On the government’s official CERT website, a statement tells visitors to read a Wednesday blog post on the website of security company Red Hat where researchers said patching the exploit was a “critical priority” and, given the “pervasive use of the Bash shell,” should be acknowledged by everyone as a serious vulnerability. Separately, the National Vulnerability Database — a group sponsored by the US Department of Homeland Security, CERT and the National Institute of Standards and Technology — gave the bug a rating of “10” in terms of severity, its highest.

Among those who say Shellshock poses a bigger risk than Heartbleed is Robert Graham, a computer expert and co-founder of Errata Security, who tweeted this week that “enough systems are vulnerable for this to be a real concern.”

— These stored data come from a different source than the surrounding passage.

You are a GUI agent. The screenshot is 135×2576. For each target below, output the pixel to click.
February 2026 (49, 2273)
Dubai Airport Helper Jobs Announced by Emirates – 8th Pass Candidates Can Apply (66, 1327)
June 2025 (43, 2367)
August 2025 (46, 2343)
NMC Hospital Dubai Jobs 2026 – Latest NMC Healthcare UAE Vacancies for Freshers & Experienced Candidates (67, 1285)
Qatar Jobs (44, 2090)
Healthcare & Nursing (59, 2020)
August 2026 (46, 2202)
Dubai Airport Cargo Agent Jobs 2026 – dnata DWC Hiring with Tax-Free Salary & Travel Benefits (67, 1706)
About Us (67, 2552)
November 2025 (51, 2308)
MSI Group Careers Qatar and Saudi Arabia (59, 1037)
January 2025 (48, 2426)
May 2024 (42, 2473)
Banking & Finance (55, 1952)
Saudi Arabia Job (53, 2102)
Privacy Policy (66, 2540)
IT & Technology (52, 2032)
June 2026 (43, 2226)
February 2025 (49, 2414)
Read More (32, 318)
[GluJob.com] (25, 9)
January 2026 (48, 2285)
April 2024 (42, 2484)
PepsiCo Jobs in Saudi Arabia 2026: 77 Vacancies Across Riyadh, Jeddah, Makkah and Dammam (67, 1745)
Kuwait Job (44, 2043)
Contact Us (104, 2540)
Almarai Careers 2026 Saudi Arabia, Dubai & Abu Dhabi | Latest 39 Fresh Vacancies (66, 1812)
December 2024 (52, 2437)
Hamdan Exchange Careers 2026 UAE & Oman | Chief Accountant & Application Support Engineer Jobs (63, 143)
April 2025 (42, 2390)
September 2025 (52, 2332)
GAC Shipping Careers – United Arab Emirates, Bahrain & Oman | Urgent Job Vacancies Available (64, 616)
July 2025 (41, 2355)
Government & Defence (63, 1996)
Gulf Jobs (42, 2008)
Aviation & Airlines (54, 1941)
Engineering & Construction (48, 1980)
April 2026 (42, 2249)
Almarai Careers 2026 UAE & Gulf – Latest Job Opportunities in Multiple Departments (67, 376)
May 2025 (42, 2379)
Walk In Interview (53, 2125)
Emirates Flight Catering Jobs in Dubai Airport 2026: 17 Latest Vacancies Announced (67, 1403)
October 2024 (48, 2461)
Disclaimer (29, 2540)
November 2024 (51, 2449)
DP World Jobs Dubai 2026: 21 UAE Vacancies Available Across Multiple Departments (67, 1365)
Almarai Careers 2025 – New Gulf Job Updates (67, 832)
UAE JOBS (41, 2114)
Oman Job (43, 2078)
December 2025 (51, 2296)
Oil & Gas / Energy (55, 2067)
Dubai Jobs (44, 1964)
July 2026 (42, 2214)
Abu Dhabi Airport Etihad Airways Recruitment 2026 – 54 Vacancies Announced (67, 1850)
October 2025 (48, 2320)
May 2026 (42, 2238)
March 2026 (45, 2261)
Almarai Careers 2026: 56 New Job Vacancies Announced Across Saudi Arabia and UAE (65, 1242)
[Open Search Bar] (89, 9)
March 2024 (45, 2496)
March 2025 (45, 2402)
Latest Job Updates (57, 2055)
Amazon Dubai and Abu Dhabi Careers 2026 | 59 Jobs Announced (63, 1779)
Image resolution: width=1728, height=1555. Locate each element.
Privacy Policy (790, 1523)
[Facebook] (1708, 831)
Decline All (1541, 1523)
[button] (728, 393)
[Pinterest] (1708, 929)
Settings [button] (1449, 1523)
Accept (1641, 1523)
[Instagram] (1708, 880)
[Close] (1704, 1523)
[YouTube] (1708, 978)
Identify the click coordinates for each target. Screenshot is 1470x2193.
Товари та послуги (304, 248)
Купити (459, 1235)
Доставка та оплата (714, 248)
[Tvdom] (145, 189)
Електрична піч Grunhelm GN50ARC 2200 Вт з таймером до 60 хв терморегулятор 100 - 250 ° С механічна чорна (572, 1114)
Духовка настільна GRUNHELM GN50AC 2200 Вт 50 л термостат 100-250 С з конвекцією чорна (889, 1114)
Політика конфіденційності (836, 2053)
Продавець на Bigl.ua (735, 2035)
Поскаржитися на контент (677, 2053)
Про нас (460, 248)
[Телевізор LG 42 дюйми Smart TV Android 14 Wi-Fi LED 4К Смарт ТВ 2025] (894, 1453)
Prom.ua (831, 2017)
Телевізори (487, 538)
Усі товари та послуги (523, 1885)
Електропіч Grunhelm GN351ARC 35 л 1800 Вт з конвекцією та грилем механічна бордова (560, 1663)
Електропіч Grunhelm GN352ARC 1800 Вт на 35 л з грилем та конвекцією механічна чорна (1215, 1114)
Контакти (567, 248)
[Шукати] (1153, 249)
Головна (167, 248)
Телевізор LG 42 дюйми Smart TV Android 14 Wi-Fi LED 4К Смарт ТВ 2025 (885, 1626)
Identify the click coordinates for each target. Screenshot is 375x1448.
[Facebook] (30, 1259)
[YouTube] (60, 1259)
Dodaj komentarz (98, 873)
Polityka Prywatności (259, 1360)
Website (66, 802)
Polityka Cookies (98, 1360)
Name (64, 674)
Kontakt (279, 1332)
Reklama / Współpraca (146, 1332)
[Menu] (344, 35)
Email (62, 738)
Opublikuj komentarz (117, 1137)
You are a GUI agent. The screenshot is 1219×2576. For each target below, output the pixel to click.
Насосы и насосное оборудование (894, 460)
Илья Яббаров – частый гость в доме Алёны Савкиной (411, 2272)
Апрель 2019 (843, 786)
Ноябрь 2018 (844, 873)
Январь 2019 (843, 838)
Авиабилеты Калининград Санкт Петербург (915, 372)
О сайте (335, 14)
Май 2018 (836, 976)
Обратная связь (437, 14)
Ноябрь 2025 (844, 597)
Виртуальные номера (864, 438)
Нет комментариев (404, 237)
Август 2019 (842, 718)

“Luckily, since bash is open-source, this bug was quickly found before it became widely deployed,” Graham tweeted, but with the caveat: “This ‘bash’ bug is probably a bigger deal than Heartbleed.”

Indeed, a preliminary scan conducted by Graham this week discovered no fewer than 3,000 vulnerable systems. “Consequently,” he wrote, “…this thing is clearly wormable, and can easily worm past firewalls and infect lots of systems. One key question is whether Mac OS X and iPhone DHCP service is vulnerable — once the worm gets behind a firewall and runs a hostile DHCP server, that would ‘game over’ for large networks.”

Patches have since been released that are intended to prevent attacks from exploiting the Bash bug, but the Red Hat security blog said on Thursday that attempts to fix the glitch have so far been incomplete.